§ **What you need to do**
Pictures do not belong in the copy. Write out exactly the lines from the one containing "Task: Open the published form URL link" through the end of the data.

§ **Records shown**

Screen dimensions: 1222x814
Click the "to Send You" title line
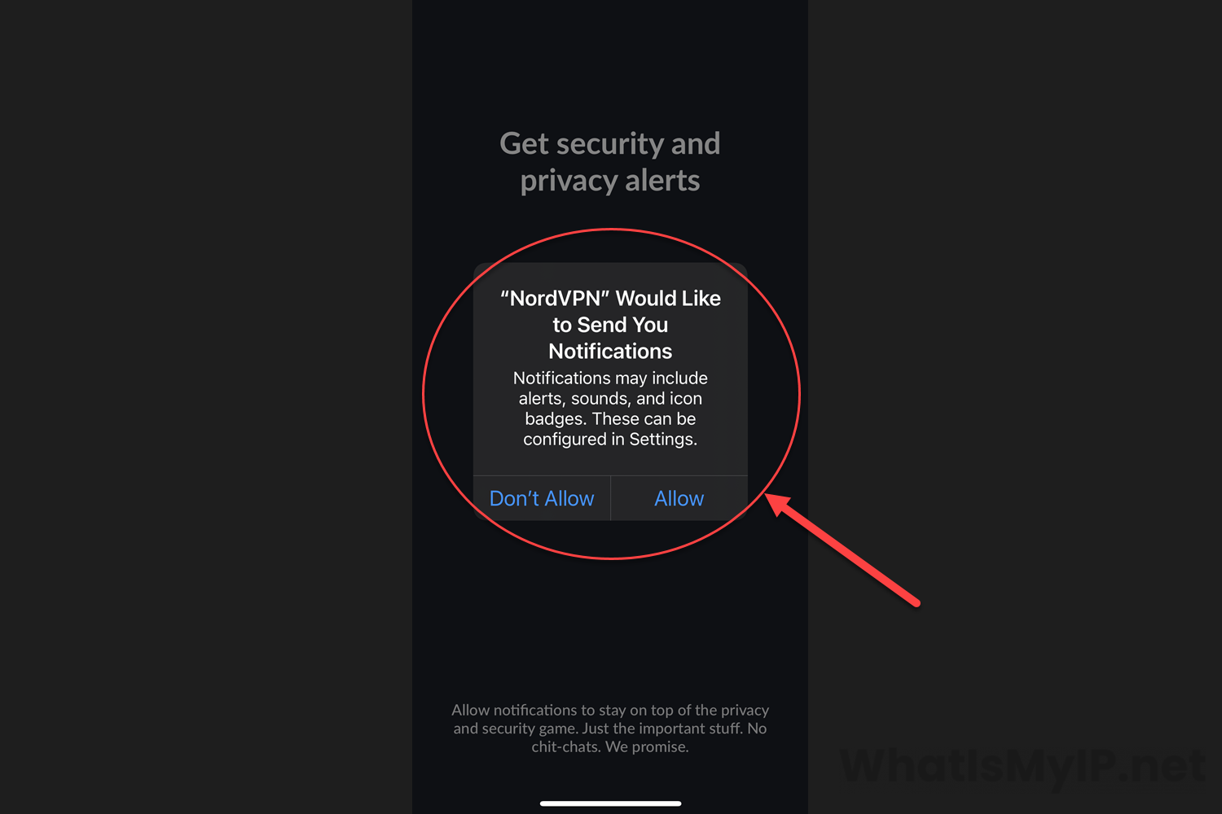[x=610, y=325]
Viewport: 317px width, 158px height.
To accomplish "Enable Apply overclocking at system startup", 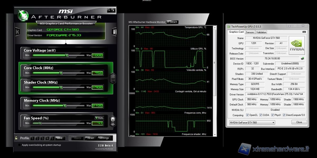I will click(20, 145).
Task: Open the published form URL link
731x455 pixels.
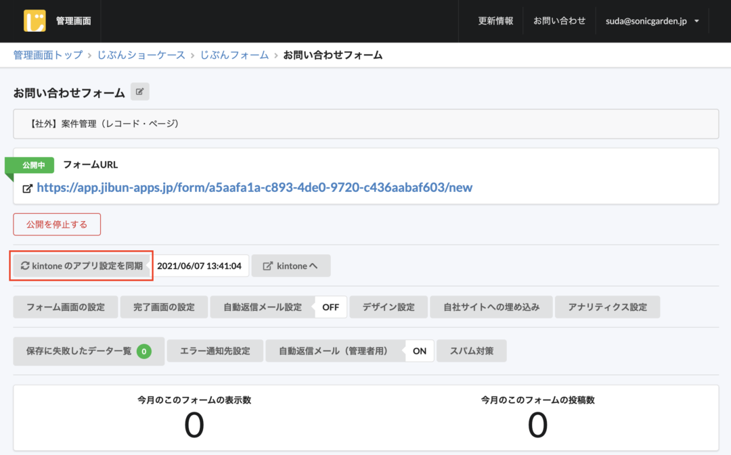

§ **Solution to this task**
Task: Open the published form URL link
731x455 pixels.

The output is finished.